:: What this task involves ::
Please copy the material below word for word, starting at the line that contains "Screen dimensions: 2576x1385" and ending at the line that contains "point(497,797)", with both of those lines included.

:: Extracted information ::

===============

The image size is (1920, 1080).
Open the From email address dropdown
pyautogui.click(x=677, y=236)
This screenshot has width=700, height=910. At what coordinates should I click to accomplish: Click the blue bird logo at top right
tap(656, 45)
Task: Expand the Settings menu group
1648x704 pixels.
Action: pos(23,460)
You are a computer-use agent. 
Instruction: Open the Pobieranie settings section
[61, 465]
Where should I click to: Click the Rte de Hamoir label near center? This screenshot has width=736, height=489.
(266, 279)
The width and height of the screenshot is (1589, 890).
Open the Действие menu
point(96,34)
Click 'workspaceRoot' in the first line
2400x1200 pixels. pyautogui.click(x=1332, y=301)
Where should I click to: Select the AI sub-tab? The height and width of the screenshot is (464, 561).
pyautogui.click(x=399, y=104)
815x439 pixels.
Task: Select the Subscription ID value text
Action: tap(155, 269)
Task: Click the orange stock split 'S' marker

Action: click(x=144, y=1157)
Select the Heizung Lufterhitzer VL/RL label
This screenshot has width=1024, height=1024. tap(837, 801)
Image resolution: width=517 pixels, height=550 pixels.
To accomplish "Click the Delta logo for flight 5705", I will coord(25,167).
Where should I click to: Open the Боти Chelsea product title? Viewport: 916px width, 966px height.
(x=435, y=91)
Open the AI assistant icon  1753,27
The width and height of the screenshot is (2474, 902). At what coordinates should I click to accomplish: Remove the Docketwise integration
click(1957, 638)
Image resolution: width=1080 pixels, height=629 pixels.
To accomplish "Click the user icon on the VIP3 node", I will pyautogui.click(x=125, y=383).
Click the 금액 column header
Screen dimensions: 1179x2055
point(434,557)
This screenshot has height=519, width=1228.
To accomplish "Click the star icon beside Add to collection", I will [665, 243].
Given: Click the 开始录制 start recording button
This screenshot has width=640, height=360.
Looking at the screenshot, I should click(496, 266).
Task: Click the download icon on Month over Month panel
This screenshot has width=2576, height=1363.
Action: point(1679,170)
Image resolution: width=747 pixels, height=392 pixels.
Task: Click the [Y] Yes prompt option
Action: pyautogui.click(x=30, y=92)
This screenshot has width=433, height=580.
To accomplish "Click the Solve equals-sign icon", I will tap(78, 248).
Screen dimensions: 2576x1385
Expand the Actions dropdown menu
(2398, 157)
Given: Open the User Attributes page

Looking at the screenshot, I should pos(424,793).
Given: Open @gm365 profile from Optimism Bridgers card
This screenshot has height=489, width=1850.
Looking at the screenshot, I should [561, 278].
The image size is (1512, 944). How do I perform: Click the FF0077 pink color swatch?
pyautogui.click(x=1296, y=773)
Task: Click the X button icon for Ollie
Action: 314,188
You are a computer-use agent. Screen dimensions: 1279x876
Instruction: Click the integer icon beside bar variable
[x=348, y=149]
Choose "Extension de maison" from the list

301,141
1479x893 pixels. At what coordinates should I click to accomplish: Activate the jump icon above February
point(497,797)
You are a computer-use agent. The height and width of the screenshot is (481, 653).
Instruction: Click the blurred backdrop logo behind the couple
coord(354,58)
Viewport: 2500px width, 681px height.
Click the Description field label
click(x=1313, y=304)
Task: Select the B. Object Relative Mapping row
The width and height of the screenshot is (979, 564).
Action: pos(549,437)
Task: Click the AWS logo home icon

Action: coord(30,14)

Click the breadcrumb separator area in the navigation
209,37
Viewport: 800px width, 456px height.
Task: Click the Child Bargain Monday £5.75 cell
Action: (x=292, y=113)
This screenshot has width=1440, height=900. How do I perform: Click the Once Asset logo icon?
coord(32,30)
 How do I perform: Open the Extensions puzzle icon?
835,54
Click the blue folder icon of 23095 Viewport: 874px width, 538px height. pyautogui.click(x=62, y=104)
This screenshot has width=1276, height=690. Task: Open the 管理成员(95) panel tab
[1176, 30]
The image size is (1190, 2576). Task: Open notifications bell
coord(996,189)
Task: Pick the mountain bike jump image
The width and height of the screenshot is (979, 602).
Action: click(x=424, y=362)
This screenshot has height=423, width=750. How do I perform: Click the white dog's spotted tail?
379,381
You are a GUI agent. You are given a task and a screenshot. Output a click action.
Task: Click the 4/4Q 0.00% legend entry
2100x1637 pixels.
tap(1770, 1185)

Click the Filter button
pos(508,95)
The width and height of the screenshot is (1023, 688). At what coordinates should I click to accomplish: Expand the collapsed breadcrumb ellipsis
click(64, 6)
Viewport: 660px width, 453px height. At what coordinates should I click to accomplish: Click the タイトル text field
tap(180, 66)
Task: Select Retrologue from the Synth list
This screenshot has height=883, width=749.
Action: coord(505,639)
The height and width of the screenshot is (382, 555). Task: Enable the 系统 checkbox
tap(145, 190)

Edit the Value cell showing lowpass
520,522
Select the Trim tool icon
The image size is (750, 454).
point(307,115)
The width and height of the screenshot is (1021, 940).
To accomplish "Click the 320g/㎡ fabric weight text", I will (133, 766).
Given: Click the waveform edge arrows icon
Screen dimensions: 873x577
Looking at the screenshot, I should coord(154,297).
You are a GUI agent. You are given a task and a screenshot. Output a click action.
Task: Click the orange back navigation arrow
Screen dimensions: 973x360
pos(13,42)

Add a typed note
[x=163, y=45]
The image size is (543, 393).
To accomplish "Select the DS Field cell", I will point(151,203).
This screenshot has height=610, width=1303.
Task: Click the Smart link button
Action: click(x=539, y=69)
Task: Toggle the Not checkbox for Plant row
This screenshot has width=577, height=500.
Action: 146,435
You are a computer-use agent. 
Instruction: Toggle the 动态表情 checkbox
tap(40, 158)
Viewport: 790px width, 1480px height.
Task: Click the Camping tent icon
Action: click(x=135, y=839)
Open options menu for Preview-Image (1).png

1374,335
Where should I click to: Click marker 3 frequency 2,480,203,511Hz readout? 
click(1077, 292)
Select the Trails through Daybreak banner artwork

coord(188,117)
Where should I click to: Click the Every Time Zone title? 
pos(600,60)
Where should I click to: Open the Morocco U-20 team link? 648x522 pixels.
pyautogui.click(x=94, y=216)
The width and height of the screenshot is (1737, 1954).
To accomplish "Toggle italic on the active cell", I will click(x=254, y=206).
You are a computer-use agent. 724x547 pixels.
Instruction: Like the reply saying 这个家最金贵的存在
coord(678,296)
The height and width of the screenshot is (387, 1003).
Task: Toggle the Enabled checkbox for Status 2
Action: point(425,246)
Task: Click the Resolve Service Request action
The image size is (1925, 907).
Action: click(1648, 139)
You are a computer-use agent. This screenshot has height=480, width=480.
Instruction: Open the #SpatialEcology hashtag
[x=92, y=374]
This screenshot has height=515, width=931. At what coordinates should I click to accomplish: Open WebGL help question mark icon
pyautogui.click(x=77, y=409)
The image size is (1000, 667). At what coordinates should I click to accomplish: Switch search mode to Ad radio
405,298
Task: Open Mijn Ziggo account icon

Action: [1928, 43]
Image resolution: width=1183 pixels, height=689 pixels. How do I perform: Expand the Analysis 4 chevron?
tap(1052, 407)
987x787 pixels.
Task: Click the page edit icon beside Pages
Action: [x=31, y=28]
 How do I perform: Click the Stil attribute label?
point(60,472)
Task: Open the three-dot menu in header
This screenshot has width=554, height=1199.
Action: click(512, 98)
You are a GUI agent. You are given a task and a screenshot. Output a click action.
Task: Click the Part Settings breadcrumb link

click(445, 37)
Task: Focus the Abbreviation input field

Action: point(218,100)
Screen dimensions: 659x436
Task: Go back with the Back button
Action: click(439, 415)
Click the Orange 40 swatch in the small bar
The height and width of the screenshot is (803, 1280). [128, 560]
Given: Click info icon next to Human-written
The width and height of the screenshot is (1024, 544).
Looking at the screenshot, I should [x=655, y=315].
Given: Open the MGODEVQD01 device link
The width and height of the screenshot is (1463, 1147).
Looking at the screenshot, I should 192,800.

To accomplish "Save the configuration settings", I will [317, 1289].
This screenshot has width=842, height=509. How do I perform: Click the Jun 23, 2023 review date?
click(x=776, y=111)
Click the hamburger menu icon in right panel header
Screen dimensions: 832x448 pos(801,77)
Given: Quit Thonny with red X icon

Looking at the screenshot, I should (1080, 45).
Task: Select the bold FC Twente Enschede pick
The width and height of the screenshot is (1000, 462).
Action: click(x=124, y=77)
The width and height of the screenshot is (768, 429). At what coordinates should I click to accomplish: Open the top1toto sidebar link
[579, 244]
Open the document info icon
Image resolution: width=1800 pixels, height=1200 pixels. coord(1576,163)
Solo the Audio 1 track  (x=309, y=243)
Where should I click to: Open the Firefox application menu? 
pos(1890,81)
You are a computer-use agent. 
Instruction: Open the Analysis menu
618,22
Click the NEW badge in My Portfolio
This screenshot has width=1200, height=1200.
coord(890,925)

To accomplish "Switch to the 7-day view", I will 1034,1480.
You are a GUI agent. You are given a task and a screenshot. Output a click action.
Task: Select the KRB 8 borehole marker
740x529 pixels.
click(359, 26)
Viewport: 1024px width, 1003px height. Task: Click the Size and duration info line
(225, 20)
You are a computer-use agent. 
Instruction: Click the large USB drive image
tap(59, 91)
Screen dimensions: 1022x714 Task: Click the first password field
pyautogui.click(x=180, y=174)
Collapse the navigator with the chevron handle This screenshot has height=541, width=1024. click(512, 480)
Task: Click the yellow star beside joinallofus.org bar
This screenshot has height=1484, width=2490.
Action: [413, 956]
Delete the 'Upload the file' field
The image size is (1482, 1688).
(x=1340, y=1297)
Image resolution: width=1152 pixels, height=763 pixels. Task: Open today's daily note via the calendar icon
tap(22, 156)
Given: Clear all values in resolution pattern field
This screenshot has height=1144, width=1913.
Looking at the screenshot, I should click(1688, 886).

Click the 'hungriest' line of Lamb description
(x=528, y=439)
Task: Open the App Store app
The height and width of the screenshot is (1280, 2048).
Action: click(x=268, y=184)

===============

:: Written response ::
Screen dimensions: 2576x1385
Expand the Actions dropdown menu
(2398, 157)
Given: Open the User Attributes page

Looking at the screenshot, I should pos(424,793).
Given: Open @gm365 profile from Optimism Bridgers card
This screenshot has height=489, width=1850.
Looking at the screenshot, I should [561, 278].
The image size is (1512, 944). How do I perform: Click the FF0077 pink color swatch?
pyautogui.click(x=1296, y=773)
Task: Click the X button icon for Ollie
Action: 314,188
You are a computer-use agent. Screen dimensions: 1279x876
Instruction: Click the integer icon beside bar variable
[x=348, y=149]
Choose "Extension de maison" from the list

301,141
1479x893 pixels. At what coordinates should I click to accomplish: Activate the jump icon above February
point(497,797)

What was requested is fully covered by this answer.